> Required task
Reproduce each of the following records line for line, with no changes.

> Extracted records
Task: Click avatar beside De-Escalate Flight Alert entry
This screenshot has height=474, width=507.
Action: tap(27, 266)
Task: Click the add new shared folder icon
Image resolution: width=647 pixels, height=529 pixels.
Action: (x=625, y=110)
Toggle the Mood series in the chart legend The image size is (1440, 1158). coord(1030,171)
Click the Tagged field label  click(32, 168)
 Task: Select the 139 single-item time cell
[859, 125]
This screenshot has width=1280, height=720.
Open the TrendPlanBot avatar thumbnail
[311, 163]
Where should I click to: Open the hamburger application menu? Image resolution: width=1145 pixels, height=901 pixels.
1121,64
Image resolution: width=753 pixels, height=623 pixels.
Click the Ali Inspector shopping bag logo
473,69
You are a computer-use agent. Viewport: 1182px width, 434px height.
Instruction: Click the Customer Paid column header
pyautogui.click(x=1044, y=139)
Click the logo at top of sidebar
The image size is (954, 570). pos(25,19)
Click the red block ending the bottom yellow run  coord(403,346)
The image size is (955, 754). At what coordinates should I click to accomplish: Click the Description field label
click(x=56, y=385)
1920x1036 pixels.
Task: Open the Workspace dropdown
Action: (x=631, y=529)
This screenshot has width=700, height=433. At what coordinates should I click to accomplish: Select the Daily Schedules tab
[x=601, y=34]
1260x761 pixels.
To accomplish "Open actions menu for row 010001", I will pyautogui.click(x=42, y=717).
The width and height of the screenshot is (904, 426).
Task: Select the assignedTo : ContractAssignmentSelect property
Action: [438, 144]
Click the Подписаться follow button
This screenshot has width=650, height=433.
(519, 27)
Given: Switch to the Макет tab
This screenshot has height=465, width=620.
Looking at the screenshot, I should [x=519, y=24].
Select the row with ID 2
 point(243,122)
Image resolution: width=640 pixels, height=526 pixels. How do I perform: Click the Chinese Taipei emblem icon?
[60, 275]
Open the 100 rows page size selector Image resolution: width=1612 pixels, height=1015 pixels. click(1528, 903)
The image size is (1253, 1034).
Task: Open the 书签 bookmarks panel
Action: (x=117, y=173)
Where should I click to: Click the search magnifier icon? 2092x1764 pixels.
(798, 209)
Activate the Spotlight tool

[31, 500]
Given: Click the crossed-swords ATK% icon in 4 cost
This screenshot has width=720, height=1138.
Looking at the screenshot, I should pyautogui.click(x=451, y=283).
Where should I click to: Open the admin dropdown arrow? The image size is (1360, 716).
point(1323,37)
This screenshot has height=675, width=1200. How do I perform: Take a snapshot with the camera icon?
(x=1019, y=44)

> Completed exercise
Task: Click avatar beside De-Escalate Flight Alert entry
This screenshot has height=474, width=507.
Action: tap(27, 266)
Task: Click the add new shared folder icon
Image resolution: width=647 pixels, height=529 pixels.
Action: (x=625, y=110)
Toggle the Mood series in the chart legend The image size is (1440, 1158). coord(1030,171)
Click the Tagged field label  click(32, 168)
 Task: Select the 139 single-item time cell
[859, 125]
This screenshot has width=1280, height=720.
Open the TrendPlanBot avatar thumbnail
[311, 163]
Where should I click to: Open the hamburger application menu? Image resolution: width=1145 pixels, height=901 pixels.
1121,64
Image resolution: width=753 pixels, height=623 pixels.
Click the Ali Inspector shopping bag logo
473,69
You are a computer-use agent. Viewport: 1182px width, 434px height.
Instruction: Click the Customer Paid column header
pyautogui.click(x=1044, y=139)
Click the logo at top of sidebar
The image size is (954, 570). pos(25,19)
Click the red block ending the bottom yellow run  coord(403,346)
The image size is (955, 754). At what coordinates should I click to accomplish: Click the Description field label
click(x=56, y=385)
1920x1036 pixels.
Task: Open the Workspace dropdown
Action: (x=631, y=529)
This screenshot has width=700, height=433. At what coordinates should I click to accomplish: Select the Daily Schedules tab
[x=601, y=34]
1260x761 pixels.
To accomplish "Open actions menu for row 010001", I will pyautogui.click(x=42, y=717).
The width and height of the screenshot is (904, 426).
Task: Select the assignedTo : ContractAssignmentSelect property
Action: [438, 144]
Click the Подписаться follow button
This screenshot has width=650, height=433.
(519, 27)
Given: Switch to the Макет tab
This screenshot has height=465, width=620.
Looking at the screenshot, I should [x=519, y=24].
Select the row with ID 2
 point(243,122)
Image resolution: width=640 pixels, height=526 pixels. How do I perform: Click the Chinese Taipei emblem icon?
[60, 275]
Open the 100 rows page size selector Image resolution: width=1612 pixels, height=1015 pixels. click(1528, 903)
The image size is (1253, 1034).
Task: Open the 书签 bookmarks panel
Action: (x=117, y=173)
Where should I click to: Click the search magnifier icon? 2092x1764 pixels.
(798, 209)
Activate the Spotlight tool

[31, 500]
Given: Click the crossed-swords ATK% icon in 4 cost
This screenshot has width=720, height=1138.
Looking at the screenshot, I should pyautogui.click(x=451, y=283).
Where should I click to: Open the admin dropdown arrow? The image size is (1360, 716).
point(1323,37)
This screenshot has height=675, width=1200. How do I perform: Take a snapshot with the camera icon?
(x=1019, y=44)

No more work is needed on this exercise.